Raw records
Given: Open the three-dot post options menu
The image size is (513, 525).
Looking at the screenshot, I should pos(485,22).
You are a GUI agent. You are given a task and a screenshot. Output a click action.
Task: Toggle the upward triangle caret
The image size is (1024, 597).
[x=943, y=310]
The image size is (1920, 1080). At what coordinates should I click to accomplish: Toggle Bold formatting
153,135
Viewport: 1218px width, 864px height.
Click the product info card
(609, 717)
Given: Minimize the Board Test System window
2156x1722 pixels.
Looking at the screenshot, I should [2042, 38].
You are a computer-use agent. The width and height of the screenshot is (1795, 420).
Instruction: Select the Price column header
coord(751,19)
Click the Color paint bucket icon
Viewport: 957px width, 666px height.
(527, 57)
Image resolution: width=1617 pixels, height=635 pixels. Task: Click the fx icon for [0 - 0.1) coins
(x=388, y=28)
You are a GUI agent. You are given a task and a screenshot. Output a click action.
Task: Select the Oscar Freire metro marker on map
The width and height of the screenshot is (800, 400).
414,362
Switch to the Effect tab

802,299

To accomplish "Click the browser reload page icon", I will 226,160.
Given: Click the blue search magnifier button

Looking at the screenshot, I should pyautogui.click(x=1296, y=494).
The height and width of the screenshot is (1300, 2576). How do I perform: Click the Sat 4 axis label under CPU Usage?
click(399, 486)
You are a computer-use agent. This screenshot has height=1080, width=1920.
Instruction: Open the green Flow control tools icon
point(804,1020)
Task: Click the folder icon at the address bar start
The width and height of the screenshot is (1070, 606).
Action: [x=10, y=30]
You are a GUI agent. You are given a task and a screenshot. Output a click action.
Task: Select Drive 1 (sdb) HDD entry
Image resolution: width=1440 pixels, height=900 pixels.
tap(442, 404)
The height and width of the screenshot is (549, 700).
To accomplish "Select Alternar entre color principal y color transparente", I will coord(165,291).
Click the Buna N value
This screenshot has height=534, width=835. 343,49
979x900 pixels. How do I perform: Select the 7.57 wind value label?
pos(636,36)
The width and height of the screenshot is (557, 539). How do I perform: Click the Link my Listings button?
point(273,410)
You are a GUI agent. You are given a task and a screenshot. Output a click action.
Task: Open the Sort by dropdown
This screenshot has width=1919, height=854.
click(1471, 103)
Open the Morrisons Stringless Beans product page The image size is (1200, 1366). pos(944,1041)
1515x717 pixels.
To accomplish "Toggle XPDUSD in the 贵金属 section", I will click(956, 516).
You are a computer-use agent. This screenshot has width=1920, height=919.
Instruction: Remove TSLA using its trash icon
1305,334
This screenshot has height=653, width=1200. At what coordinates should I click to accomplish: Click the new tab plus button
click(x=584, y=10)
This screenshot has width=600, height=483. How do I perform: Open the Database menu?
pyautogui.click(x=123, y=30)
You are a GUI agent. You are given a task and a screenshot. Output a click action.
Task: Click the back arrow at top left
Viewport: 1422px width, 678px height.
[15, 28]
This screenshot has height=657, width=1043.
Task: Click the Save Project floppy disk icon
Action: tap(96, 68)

* [OBJECTIVE]
Put the stretch of the listing above, from the line that contains "The height and width of the screenshot is (1300, 2576)." through the line that contains "point(273,410)", into a numbered list with blank lines left out. Include only those lines.

* [FINAL ANSWER]
1. The height and width of the screenshot is (1300, 2576). How do I perform: Click the Sat 4 axis label under CPU Usage?
2. click(399, 486)
3. You are a computer-use agent. This screenshot has height=1080, width=1920.
4. Instruction: Open the green Flow control tools icon
5. point(804,1020)
6. Task: Click the folder icon at the address bar start
7. The width and height of the screenshot is (1070, 606).
8. Action: [x=10, y=30]
9. You are a GUI agent. You are given a task and a screenshot. Output a click action.
10. Task: Select Drive 1 (sdb) HDD entry
11. Image resolution: width=1440 pixels, height=900 pixels.
12. tap(442, 404)
13. The height and width of the screenshot is (549, 700).
14. To accomplish "Select Alternar entre color principal y color transparente", I will coord(165,291).
15. Click the Buna N value
16. This screenshot has height=534, width=835. 343,49
17. 979x900 pixels. How do I perform: Select the 7.57 wind value label?
18. pos(636,36)
19. The width and height of the screenshot is (557, 539). How do I perform: Click the Link my Listings button?
20. point(273,410)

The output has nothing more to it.